I'm doing quite simple SVM classification at the moment. I use a precomputed kernel in LibSVM with RBF and DTW.
When I compute the similarity (kernel-) matrix, everything seems to work very fine ... until I permute my data, before I compute the kernel matrix.
An SVM is of course invariant to permutations of input-data. In the below Matlab-code, the line marked with '<- !!!!!!!!!!' decides about the classification accuracy (not permuted: 100% -- permuted: 0% to 100%, dependant on the seed of rng). But why does permuting the file-string-array (named fileList) make any difference? What am I doing wrong? Have I misunderstood the concept of 'permutation invariance' or is it a problem with my Matlab-code?

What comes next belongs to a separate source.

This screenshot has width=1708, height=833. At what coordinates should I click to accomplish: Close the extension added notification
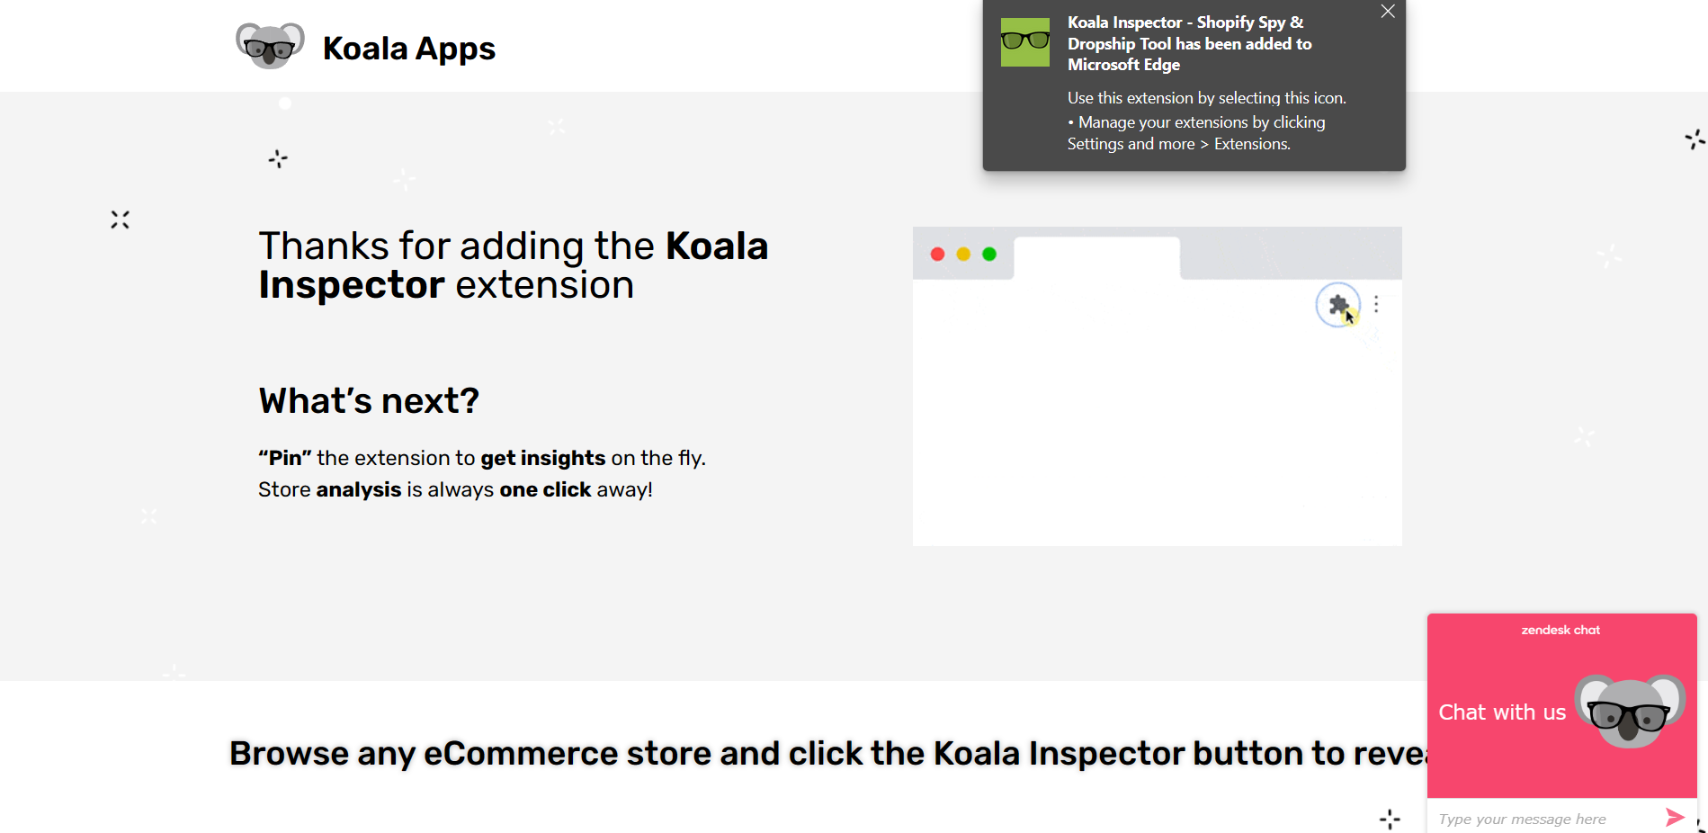[1388, 12]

My csv-files are formatted as: LABEL, val1, val2, ..., valN and all the csv-files are stored in the folder dirName. So the string array contains the entries '10_0.csv 10_1.csv .... 11_7.csv, 11_8.csv' (not permuted) or some other order when permuted.

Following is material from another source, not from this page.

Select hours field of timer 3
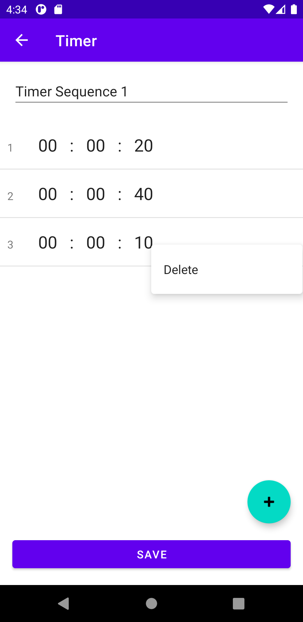This screenshot has height=622, width=303. click(x=48, y=243)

I also tried to permute the vector of sample serial numbers, too, but that makes no difference.
function [SimilarityMatrixTrain, SimilarityMatrixTest, trainLabels, testLabels, PermSimilarityMatrixTrain, PermSimilarityMatrixTest, permTrainLabels, permTestLabels] = computeDistanceMatrix(dirName, verificationClass, trainFrac)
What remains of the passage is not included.